[infinispan-dev] Non-blocking state transfer (ISPN-1424)

Dan Berindei dan.berindei at gmail.com
Fri Mar 9 14:31:14 EST 2012


On Fri, Mar 9, 2012 at 6:03 PM, Sanne Grinovero <sanne at infinispan.org> wrote:
> I agree with Bela: this looks scary, can't imagine how tricky it would
> be to implement it correctly. Could you split the problem?
>

I thought I just did that with the different sections :)

All the state transfer components are bound together by the approach
we choose for updating the CH, so and I think most of the
complications stem from the way we have to maintain ownership
information - not just for the current cache view, but for the
previous cache views as well.


> Also, what happened with the super-simple ideas I'd shared in London?
> Is is the same? I'm assuming it's very different..
> I might have overseen some important aspect but I'd like to know why
> that approach was discarded. Was it looking too simple ? :P
>

I thought it was the same thing, but in London we only had a very
high-level discussion. We didn't discuss how a joiner gets the chain
of CHs so that it knows which are the old owners, and we only briefly
touched on how to discard old cache views. Please let me know where
you think I've diverged from our discussions :)


> I'm sorry I'm skimming through it, will have more time next week but
> as Galder said as well I'll need to draw this to understand it better.
>
> Some first-impact notes:
> # ownership information
>  Deciding when to start a state transfer, is a different problem.
> move it to another page or drop it?
>  Deciding when to have a node join - same as above?
>

We do need to decide whether we want to allow CH updates without
transferring the actual data or not - it has an impact on how big the
"transaction log" on the new owners can get.

We also need to decide whether we allow state transfer to finish
successfully even though one node has already left the cache view.
I've chosen to "interrupt" the state transfer on a leave in order to
avoid weird situations where DM.getLocation(key) returns an empty set,
but that complicates things a bit so we need to make it explicit here.
E.g. after an error we can't just retry the same cache view, we have
to account for leavers as well, so we can't say that a merge can only
be the last view in the chain).


> # Cache entries
> ##  "We need a snapshot of the iterator" < Can we avoid it?

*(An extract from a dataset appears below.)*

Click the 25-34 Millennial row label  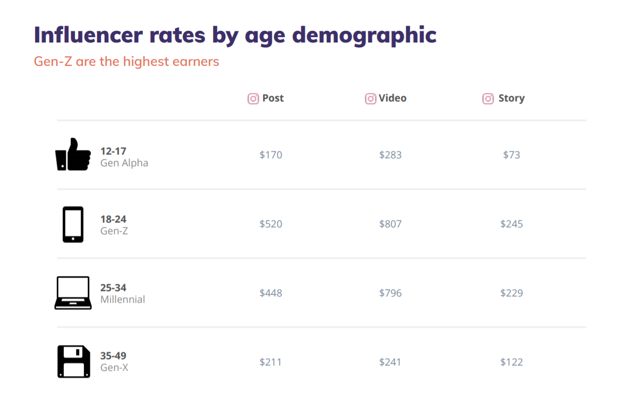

We just
> start refusing to serve write commands by checking any incoming
> command. It's an additional interceptor which checks the incoming
> command is "appropriate" to be handled by us or needs to return some
> kind of rejection code.

We have to iterate over the data container in order to push data, and
that iterator behaves as a snapshot. So there's nothing to avoid here.
I did mention that we start refusing write commands - the iteration of
the data container is the reason why we need the cache view id check.

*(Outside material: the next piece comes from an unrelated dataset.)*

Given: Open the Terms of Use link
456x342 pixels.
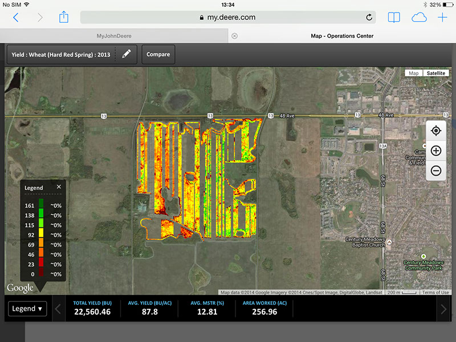Looking at the screenshot, I should point(435,292).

> ## Need for tombstones < I think we can avoid that actually. We'll
> need it for MVCC replace/delete operations, but for state transfer
> it's not needed if we decide that a Write operation has to send the
> value to the new owners only and send an "authoritative invalidation"
> to all previous owners.
>

I'm not sure how this "authoritative invalidation" would work... any
change to the data container may or may be reflected in the iteration
done by the state transfer task, and actually by the time we send the
invalidation command the entry could in fact be in a JGroups message
on its way to the new owner.


> # Lock Information
> This is trivial if you stop thinking as them as being special. A lock
> is a marker, and a marker is a value stored in the grid. These values
> are transferred as any other value, with one single differentiator:
> since there always is only one, they are manipulated via CAS
> operations and are guaranteed to be consistent without the need of
> being locked when changed.
>

Actually no, we only keep the lock on the primary owner so we can't
rely on the lock information being there in case of a leave. So we
need to transfer transaction information instead - and the transaction
information only gives a "possibly locked" status for a key.

Even if we do treat the transaction information as the normal state,
it doesn't mean that we don't have to handle it - in fact I wrote this
idea and marked it [LATER] because I thought it would be too
complicated to duplicate the data infrastructure for transaction
information.


> #L1
> let's keep it simple initially and just flush them out as decided.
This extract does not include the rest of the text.